Breitbeinig stehen sie auf der Bühne, ihre Finger fahren blitzschnell über die Saiten der E-Gitarren. Wegen des intensiven Headbangens wehen die langen Haare durch die stickige Konzertluft. Doch wer nun wegen den wallenden Mähnen an eine Frauenband denkt, der liegt hier falsch. «Bands bestehen sehr oft nur aus Männern. Und wenn Frauen dabei sind, dann meistens als Sängerinnen», sagt Esther Roth, die nationale Projektleiterin der «Female Bandworkshops». Das Nachwuchsförderungsprojekt wurde 2013 von «Helvetia rockt» gegründet, eine Koordinationsstelle für Musikerinnen in Jazz, Pop und Rock. Die Gründerinnen und Mitstreiterinnen beider Projekte haben es sich zur Aufgabe gemacht, mehr Musikerinnen auf die Bühnen dieser Welt – oder zumindest auf die Bühnen der Schweiz – zu bringen.

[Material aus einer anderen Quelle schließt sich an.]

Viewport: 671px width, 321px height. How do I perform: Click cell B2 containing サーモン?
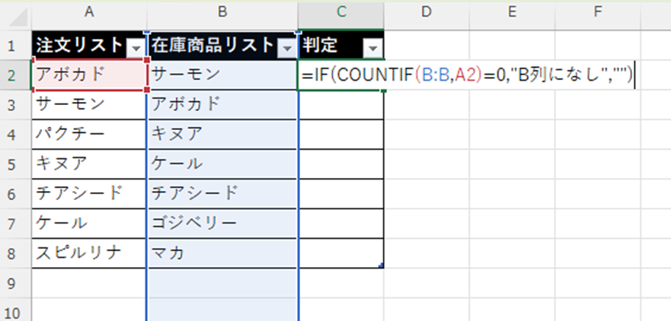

Verspätung wegen Renovation

Die Female Bandworkshops finden dieses Jahr zum zweiten Mal statt und werden in 10 Kantonen durchgeführt – darunter erstmals auch in Basel. Sie richten sich ausschliesslich an junge Frauen, da es für Mädchen meist schwer sei, in eine Band aufgenommen zu werden. «Das Geschlecht ist nur dann kein Thema, wenn alle vom gleichen Geschlecht sind», sagt Roth. Von Oktober bis April sammeln junge Frauen nun Banderfahrungen, erarbeiten Songtexte und lernen, sich auf Konzerte vorzubereiten. Nach ersten lokalen Konzerten folgt im Juni ein nationales Abschlusskonzert, an dem alle Bands nacheinander auftreten. «Von den insgesamt 50 Mädchen nehmen sechs Baslerinnen an unserem Projekt teil.» Diese begannen allerdings nicht im Oktober, sondern erst im Januar mit den Workshops. Grund für die Verspätung war die Renovation des Jugendzentrums Badhüsli, in dem sich die jungen Frauen jeweils am Samstag zum Musizieren treffen. «Dafür proben sie jetzt umso intensiver», sagt Roth. Ob die bunt zusammengewürfelten Bands während der Workshops ihre Lieder selber schreiben oder Covers übernehmen, sei den Leiterinnen der Workshops überlassen.

«Rockbusiness ist männlich»

Grund für den mangelnden Anteil von glattrasierten Beinen auf den Musikbühnen ist für Roth der Gleiche wie in den Bereichen IT oder Politik. «Das Rockbusiness ist vom Stereotyp her männlich», sagt die 34-Jährige. Bewegungen, Laute und Attitüde seien nicht feminin und zurückhaltend und würden somit eher Männern zugeschrieben werden. «Viele Frauen sind nicht stark genug, diese Grenzen zu überwinden.» Ob Female Bandworkshops denn ein feministisches Projekt sei? «Ja definitiv», sagt Roth. «Es ist die Aufgabe unserer Generation, die Stereotype zu durchbrechen.» Diese würden schon von Kleinkinderalter her festgelegt werden. «Pink ist immer noch eine Mädchenfarbe, während Blau zu Jungen passen soll.» Dabei seien es aber nicht unbedingt Männer, die diese Stereotypen festlegen. «Mütter haben den grössten Einfluss auf ihre Kinder und geben ihre Vorstellungen der Stereotypen weiter», sagt Roth.

Sie überlegt kurz, kommt dann aber gleich wieder auf ihr persönliches Anliegen zurück. Denn auf allen Konzertbühnen seien Instrumentalistinnen noch ein ungewohntes Bild. «Eine Bassistin, die am Gurten Festival spielte, wurde von einer weiblichen Security zuerst nicht auf die Bühne gelassen.» Diese hätte die Musikerin für ein durchgeknalltes Groupie gehalten. «Mit unseren Projekten wollen wir unter anderem zeigen, dass solche Sachen nicht in Ordnung sind.»